The workaround is to configure asio to use the select mechanism on Linux. You can do this by defining BOOST_ASIO_DISABLE_EPOLL. The trade-off here being select tends to be slower than epoll if you're working with a large number of open sockets. Open a file regularly using open() and then pass the file descriptor to a boost::asio::posix::stream_descriptor.
boost::asio file i/o on Windows
On Windows you can use boost::asio::windows::object_handle to wrap a Handle that was created from a file operation. See example.
boost::asio::windows::random_access_handle is the easiest way to do this, if you need something advanced, for example asynchronous LockFileEx or something else, you might extend asio, add your own asynchronous events. example
io_uring has changed everything.
asio now support async file read/write.
See the releases notes:
asio 1.21.0 releases notes
ASIO supports overlapped I/O on Windows where support is good.
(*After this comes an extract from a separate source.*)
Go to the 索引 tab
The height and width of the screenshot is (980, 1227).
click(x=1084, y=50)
On Unixes this idea has stagnated due to:
Files are often located on the same physical device, accessing them sequentially is preferable.
File requests often complete very rapidly because they are physically closeby.
Files are often critical to complete the basic operation of a program (e.g. reading in its configuration file must be done before initializing further)
The one common exception is serving files directly to sockets. This is such a common special-case that Linux has a kernel function that handles this for you. Again, negating the reason to use asynchronous file I/O.
In Short: ASIO appears to reflect the underlying OS design philosophy, overlapped I/O being ignored by most Unix developers, so it is not supported on that platform.
Asio 1.21 appears to have added built-in filesystem support.
For instance, asio::stream_file now exists with all the async methods you'd expect.
Linux has an asio Library that is no harder to use than Windows APIs for this job (I've used it). Both sets of operating systems implement the same conceptual architecture. They differ in details that are relevant to writing a good library, but not to the point that you cannot have a common interface for both OS platforms (I've used one).
Basically, all flavors of Async File I/O follow the "Fry Cook" architecture. Here's what I mean in the context of a Read op: I (processing thread) go up to a fast food counter (OS) and ask for a cheeseburger (some data). It gives me a copy of my order ticket (some data structure) and issues a ticket in the back to the cook (the Kernel & file system) to cook my burger. I then go sit down or read my phone (do other work). Later, somebody announces that my burger is ready (a signal to the processing thread) and I collect my food (the read buffer).